I don't know whether this is a correct answer. so please correct me if I'm wrong because i don't whether the test is proper enough. So I decided to do test on vector addition as follows

#include <thrust/device_vector.h>
#include <iostream>

__global__ void
vectorAdd(const int *A, const int *B, int *C, int numElements) {
    int i = blockDim.x * blockIdx.x + threadIdx.x;
    if (i < numElements) C[i] = A[i] + B[i];
};

int main(void)
{
    int numElements = 1024;
    int randacc = 30;

    cudaSetDevice(0);
    thrust::device_vector<int> a(numElements, 1);
    thrust::device_vector<int> b(numElements, 2);
    thrust::device_vector<int> c(numElements);

    int* a_d = thrust::raw_pointer_cast(&a[0]);
    int* b_d = thrust::raw_pointer_cast(&b[0]);
    int* c_d = thrust::raw_pointer_cast(&c[0]);

    int threadsPerBlock = 64;
    int blocksPerGrid =(numElements + threadsPerBlock - 1) / threadsPerBlock;

    vectorAdd<<<blocksPerGrid, threadsPerBlock>>>(a_d, b_d, c_d, numElements);
    cudaError_t err = cudaGetLastError();

    if (err != cudaSuccess) std::cerr << cudaGetErrorString(err) << std::endl;
    std::cout << "random access on dev 0, c = " << c[randacc] << std::endl;

    a.clear(); thrust::device_vector<int>().swap(a); //deallocate the vector
    b.clear(); thrust::device_vector<int>().swap(b); //deallocate the vector
    c.clear(); thrust::device_vector<int>().swap(c); //deallocate the vector

    cudaSetDevice(1);                                //set to device:1
    a.resize(numElements, 1);
    b.resize(numElements, 2);
    c.resize(numElements);

    a_d = thrust::raw_pointer_cast(&a[0]);
    b_d = thrust::raw_pointer_cast(&b[0]);
    c_d = thrust::raw_pointer_cast(&c[0]);

    threadsPerBlock = 64;
    blocksPerGrid =(numElements + threadsPerBlock - 1) / threadsPerBlock;

    vectorAdd<<<blocksPerGrid, threadsPerBlock>>>(a_d, b_d, c_d, numElements);
    err = cudaGetLastError();

    if (err != cudaSuccess) std::cerr << cudaGetErrorString(err) << std::endl;
    std::cout << "random access on dev 1, c = " << c[randacc] << std::endl;

    return 0;
}

and I get result:

random access on dev 0, c = 3

random access on dev 1, c = 3

Note: you need at least 2 GPUs on the same host to test it. i tested on my GTX690

OTHER TIPS

I do not know if and how it works exactly with thrust and if you tried to change the device id of a device array not using thrust and if you are aware of peer-to-peer memory access.

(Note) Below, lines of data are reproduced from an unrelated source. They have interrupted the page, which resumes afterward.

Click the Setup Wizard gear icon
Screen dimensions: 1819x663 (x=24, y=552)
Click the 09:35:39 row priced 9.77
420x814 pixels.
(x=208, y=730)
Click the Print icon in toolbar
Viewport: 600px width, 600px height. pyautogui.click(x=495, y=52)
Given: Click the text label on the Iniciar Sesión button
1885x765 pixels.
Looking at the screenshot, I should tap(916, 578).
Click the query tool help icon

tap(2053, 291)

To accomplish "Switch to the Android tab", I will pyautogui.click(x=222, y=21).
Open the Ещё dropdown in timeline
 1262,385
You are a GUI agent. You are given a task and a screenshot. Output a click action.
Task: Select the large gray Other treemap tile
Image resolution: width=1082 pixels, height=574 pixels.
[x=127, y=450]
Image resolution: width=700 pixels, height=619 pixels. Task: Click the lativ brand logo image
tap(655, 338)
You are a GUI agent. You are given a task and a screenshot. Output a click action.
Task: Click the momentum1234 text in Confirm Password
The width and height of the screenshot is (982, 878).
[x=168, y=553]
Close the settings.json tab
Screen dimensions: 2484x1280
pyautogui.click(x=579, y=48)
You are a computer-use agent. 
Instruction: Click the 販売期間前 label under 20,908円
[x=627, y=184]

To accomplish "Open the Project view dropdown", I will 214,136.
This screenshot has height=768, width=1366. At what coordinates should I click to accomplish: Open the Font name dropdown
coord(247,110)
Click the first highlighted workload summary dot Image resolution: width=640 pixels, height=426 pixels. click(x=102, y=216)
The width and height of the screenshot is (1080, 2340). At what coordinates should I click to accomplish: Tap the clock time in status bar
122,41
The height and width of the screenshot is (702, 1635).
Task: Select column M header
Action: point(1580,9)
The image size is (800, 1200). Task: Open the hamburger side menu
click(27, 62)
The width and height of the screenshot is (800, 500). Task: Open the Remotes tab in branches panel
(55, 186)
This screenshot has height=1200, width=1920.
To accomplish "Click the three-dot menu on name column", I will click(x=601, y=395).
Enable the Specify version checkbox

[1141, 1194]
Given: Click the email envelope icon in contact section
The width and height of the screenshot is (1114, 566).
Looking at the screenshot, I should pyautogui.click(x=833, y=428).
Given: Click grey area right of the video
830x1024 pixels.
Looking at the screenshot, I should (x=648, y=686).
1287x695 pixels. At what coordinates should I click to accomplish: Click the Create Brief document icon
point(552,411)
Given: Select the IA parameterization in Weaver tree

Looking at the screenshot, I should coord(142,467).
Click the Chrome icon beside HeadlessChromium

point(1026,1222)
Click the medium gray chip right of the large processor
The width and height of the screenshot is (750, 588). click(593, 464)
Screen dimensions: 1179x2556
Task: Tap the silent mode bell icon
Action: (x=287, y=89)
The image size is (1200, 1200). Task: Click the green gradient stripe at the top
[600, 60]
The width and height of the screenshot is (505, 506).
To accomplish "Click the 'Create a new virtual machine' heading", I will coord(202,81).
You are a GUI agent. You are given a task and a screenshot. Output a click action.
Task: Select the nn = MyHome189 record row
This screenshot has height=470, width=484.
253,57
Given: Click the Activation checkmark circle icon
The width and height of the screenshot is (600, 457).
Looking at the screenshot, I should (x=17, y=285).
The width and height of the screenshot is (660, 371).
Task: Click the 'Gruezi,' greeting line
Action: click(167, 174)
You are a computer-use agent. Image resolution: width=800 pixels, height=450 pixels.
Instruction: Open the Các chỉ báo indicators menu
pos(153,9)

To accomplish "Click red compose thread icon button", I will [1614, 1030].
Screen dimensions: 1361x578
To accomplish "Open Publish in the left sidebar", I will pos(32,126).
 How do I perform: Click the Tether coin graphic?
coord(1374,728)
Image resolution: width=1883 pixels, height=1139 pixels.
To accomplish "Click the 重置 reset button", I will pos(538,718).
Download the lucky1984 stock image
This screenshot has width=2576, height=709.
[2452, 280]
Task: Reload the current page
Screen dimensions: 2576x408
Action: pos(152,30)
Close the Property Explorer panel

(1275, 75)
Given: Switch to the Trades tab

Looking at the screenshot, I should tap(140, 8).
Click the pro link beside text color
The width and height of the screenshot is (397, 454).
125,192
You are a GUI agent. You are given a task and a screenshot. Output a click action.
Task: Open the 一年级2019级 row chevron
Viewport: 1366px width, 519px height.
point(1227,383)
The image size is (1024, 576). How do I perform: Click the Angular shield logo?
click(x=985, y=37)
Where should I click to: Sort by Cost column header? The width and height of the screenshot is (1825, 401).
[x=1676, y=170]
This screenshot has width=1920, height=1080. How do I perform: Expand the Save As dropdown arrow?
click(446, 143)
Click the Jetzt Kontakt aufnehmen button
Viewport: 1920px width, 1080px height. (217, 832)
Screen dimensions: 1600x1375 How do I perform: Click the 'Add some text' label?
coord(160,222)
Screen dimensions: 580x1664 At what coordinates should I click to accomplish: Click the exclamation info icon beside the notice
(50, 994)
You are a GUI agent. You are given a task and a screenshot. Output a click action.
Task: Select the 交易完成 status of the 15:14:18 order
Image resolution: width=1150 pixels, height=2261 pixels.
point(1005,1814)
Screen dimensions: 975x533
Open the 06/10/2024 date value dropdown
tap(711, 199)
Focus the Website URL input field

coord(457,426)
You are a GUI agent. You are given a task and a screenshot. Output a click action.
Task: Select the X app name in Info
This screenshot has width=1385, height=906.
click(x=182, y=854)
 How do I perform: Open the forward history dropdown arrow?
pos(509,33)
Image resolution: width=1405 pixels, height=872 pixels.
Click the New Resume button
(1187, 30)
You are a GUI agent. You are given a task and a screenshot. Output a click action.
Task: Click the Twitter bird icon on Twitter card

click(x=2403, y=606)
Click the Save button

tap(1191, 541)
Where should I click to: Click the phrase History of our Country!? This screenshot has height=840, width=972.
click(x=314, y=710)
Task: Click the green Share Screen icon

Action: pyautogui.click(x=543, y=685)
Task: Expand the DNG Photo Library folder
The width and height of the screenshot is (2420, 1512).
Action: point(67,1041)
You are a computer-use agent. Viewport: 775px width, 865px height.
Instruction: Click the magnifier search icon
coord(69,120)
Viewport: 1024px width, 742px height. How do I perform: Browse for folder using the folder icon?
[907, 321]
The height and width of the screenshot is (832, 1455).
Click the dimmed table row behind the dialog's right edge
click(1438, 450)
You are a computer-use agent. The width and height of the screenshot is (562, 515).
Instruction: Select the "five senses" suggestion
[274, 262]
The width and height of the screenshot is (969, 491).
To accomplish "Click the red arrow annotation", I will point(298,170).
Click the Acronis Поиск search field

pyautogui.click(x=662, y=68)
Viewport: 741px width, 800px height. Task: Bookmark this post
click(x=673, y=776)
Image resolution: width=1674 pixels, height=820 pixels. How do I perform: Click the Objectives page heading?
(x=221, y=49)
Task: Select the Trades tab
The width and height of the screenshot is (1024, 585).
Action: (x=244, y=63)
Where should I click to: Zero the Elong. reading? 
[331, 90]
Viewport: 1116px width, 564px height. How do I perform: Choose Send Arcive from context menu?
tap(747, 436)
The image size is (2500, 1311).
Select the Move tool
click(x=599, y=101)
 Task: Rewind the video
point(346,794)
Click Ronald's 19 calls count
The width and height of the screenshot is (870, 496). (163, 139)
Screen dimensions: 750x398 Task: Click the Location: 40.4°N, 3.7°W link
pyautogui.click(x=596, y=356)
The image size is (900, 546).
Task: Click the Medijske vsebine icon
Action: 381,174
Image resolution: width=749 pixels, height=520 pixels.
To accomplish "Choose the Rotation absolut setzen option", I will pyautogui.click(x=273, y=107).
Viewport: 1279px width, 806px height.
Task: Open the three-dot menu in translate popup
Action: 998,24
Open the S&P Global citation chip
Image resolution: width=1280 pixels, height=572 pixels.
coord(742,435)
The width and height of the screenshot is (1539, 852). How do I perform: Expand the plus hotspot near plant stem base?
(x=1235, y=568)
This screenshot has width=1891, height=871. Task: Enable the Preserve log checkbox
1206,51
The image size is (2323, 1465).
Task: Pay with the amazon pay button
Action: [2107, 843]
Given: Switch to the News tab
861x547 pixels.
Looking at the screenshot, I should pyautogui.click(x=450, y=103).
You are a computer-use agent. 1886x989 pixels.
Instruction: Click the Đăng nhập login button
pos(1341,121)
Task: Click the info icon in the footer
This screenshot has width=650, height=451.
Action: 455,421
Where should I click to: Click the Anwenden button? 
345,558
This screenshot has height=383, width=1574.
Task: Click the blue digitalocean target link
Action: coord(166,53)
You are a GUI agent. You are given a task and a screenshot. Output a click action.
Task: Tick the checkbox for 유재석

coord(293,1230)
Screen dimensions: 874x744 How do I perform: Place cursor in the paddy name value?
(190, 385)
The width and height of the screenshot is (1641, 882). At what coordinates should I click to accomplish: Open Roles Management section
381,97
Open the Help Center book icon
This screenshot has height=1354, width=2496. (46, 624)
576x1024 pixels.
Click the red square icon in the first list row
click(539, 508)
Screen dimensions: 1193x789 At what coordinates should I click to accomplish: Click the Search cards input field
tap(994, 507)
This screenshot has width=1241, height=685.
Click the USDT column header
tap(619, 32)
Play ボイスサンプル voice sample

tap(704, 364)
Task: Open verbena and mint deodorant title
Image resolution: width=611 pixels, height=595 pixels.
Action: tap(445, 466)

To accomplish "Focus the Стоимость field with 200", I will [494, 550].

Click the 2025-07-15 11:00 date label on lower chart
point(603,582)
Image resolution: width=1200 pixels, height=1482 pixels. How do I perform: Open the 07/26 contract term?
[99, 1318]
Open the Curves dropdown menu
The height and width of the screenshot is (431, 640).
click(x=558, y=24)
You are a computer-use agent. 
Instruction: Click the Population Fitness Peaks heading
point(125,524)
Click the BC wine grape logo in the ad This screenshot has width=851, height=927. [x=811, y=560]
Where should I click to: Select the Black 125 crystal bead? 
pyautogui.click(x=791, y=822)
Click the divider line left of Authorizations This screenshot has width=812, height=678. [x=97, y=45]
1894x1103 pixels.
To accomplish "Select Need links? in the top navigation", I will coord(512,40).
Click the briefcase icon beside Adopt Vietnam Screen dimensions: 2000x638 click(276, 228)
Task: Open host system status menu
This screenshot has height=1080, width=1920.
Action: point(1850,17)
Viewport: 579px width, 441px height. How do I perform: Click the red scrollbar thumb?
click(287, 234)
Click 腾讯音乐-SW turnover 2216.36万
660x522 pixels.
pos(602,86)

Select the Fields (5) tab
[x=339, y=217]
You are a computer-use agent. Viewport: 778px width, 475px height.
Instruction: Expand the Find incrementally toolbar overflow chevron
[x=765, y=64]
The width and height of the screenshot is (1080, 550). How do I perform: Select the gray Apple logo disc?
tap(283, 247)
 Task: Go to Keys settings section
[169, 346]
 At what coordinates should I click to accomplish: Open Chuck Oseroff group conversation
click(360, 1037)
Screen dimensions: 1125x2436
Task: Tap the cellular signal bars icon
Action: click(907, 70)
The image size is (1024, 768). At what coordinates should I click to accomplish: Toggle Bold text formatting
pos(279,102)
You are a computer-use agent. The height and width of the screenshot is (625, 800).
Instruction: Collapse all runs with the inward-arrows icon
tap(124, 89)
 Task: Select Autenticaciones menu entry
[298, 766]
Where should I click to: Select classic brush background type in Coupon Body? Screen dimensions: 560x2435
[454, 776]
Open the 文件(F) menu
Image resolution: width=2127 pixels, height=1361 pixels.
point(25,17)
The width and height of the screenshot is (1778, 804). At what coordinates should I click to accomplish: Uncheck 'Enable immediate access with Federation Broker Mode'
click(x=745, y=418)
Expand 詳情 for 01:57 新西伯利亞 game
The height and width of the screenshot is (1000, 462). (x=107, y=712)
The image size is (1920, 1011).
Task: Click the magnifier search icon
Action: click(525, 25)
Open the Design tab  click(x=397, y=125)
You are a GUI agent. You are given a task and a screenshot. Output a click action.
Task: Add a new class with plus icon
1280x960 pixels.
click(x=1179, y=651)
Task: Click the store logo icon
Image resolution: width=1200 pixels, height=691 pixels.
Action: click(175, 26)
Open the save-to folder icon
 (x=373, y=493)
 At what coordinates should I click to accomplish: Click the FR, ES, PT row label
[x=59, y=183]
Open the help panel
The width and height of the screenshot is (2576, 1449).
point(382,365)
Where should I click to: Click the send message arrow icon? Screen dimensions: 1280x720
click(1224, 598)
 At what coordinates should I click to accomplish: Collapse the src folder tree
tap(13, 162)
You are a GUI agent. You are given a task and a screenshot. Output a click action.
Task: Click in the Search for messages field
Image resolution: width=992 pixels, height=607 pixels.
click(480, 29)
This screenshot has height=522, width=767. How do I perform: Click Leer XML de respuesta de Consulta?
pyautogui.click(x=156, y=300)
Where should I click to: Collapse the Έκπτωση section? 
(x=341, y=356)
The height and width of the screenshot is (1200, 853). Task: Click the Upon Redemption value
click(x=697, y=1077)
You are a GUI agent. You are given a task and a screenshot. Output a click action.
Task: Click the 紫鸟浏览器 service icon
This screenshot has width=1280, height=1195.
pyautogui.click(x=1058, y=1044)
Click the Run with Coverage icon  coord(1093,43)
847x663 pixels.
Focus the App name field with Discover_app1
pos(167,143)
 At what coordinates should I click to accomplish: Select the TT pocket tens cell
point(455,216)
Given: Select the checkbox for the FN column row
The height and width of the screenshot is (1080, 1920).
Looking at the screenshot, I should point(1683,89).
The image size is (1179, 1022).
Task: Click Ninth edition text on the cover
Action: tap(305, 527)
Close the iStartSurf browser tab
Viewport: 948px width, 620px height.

It is an interesting question but I can do my own experiments. However, according to the CUDA Programming Guide (section 3.2.6.4) peer-to-peer memory access is possible (i.e. two devices can address each other's memory) if you use compute capability 2.x and above using Tesla cards.

This is an example from the Programming Guide:

cudaSetDevice(0);
float* p0;
size_t size = 1024 * sizeof(float);
cudaMalloc(&p0, size);
MyKernel<<<1000, 128>>>(p0);
cudaSetDevice(1);
cudaDeviceEnablePeerAccess(0, 0);  // <- this enables peer to peer access
MyKernel<<<1000,128>>>(p0);

Concerning memory copy from one device to another, the Programming Guide says that cudaMemcpyPeer() can do the job and provides an example. I can not find something in the thrust documentation that corresponds to your question, so I think the best way is to try it.